WHAT TO WORK ON: Turn everything in the listing below, from the line containing "The image size" down to the line containing "tap(132, 211)", into a numbered list without blank lines. Leave the pictures out of your answer.

* * *

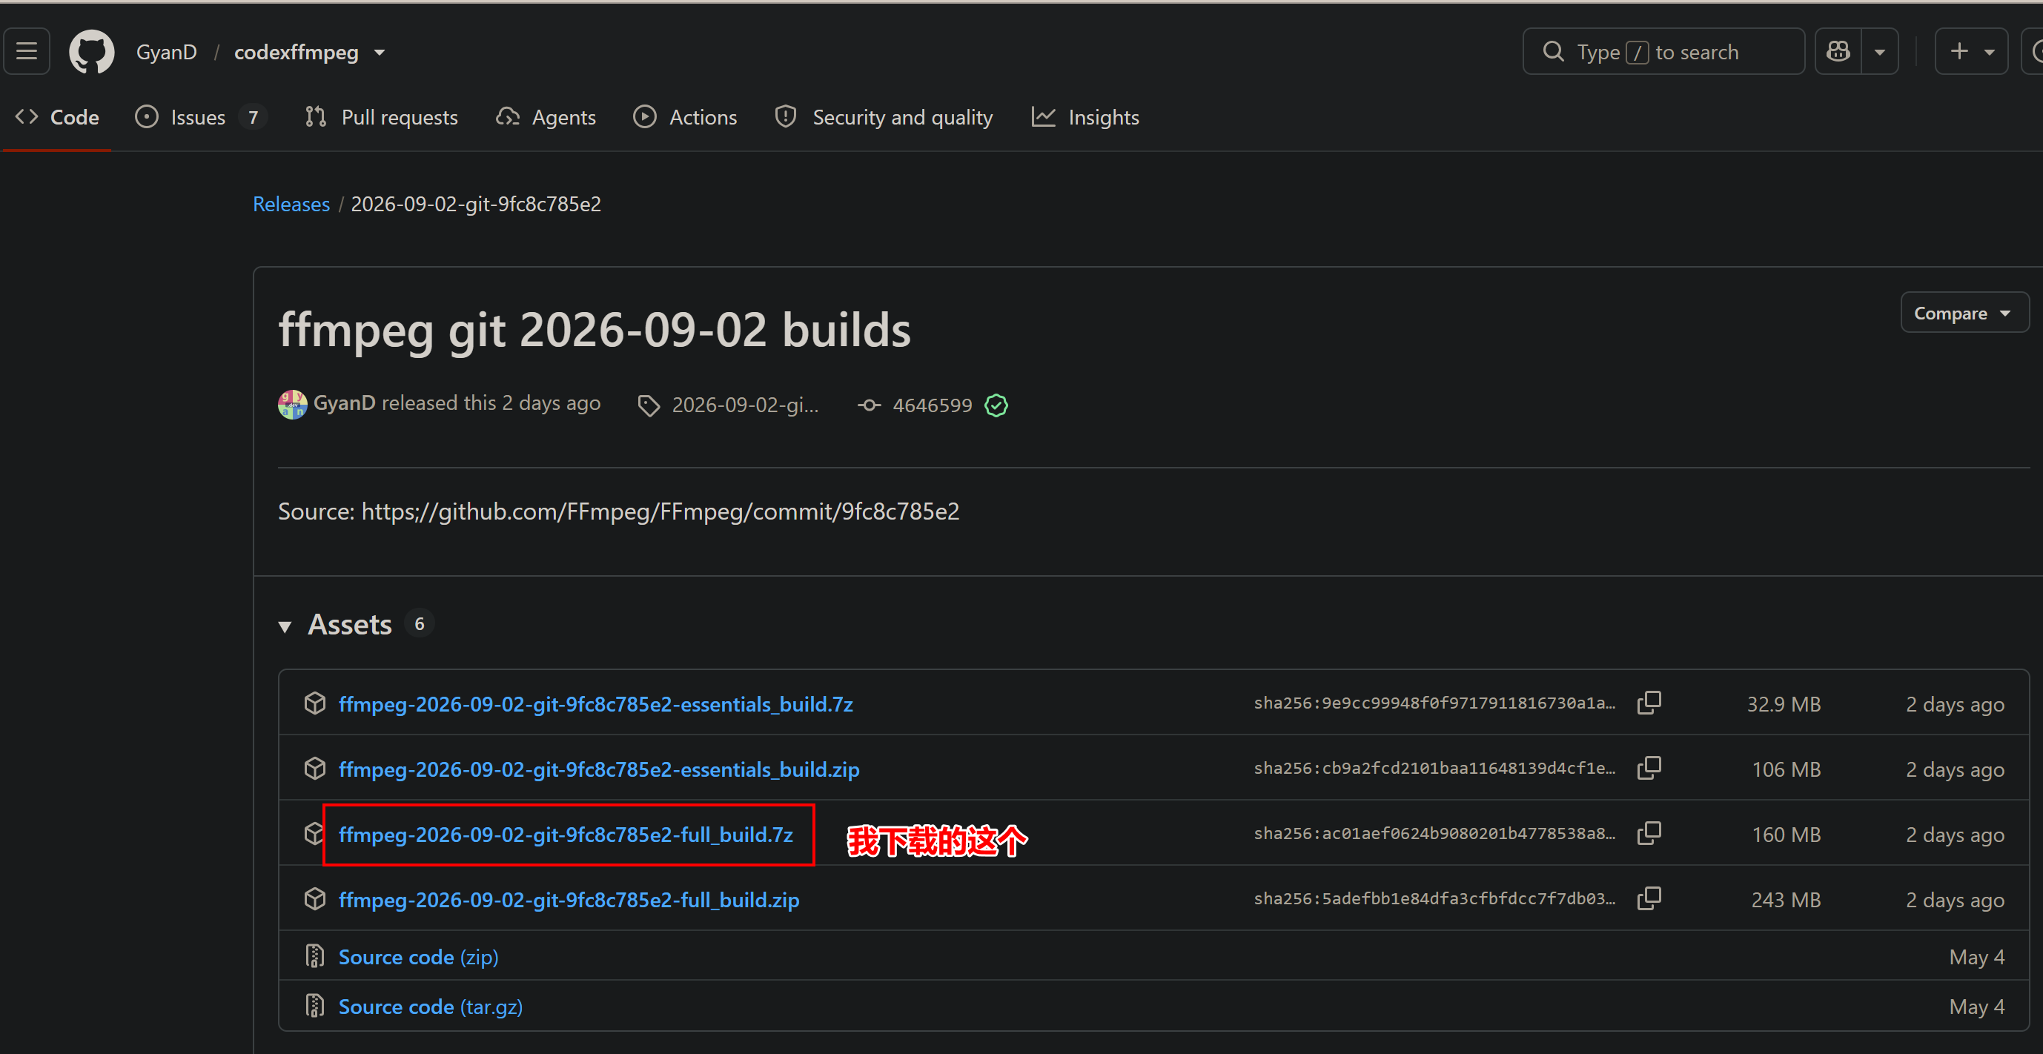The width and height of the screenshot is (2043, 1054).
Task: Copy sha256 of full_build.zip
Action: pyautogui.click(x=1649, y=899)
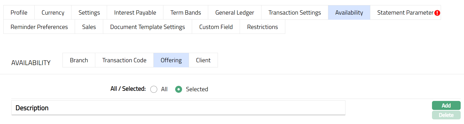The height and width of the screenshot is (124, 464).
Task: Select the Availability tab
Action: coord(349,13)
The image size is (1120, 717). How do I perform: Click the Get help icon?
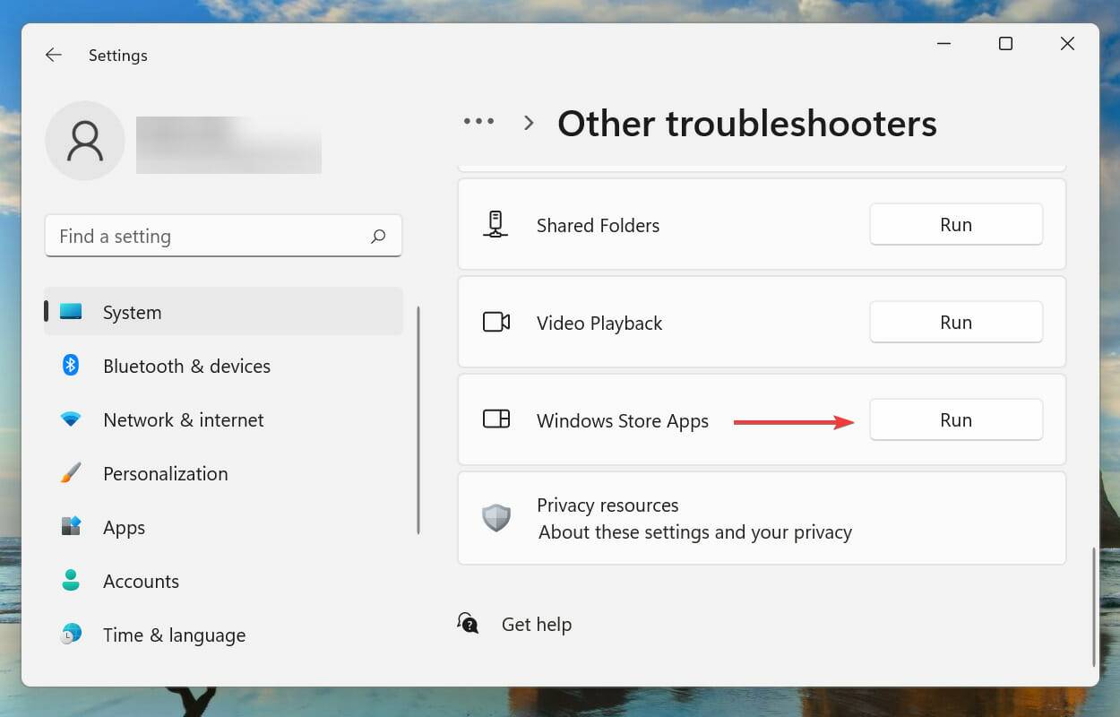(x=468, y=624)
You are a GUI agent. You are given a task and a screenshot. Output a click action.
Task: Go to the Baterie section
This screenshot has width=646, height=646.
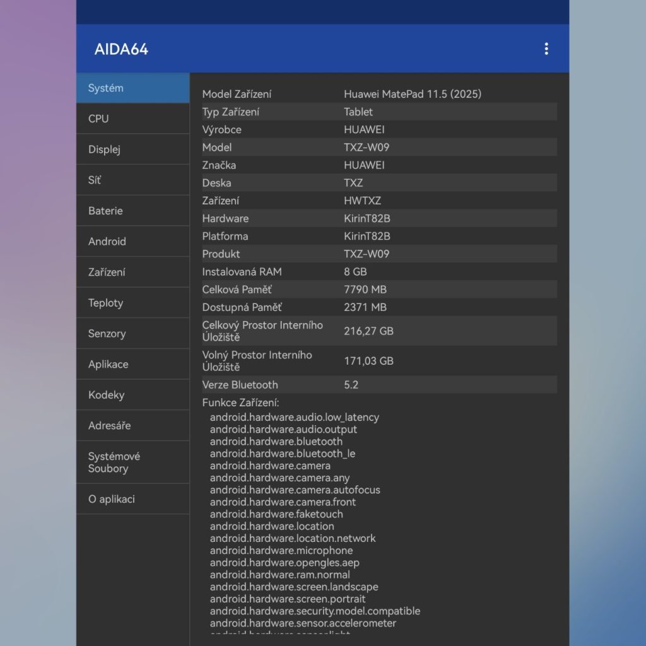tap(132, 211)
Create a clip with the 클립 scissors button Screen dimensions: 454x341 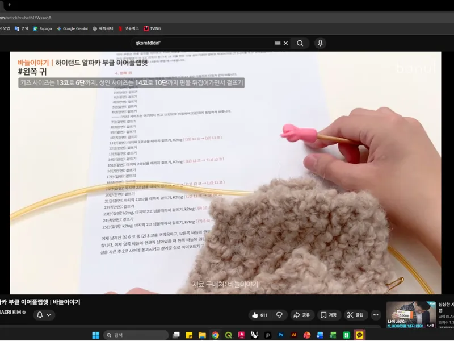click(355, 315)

* * *

WRITTEN REPLY:
1. The image size is (1120, 717). How do I perform: Click the Get help icon?
2. (x=468, y=624)
3. You are a GUI agent. You are given a task and a screenshot. Output a click action.
4. Task: Go to the Baterie section
5. This screenshot has width=646, height=646.
6. tap(132, 211)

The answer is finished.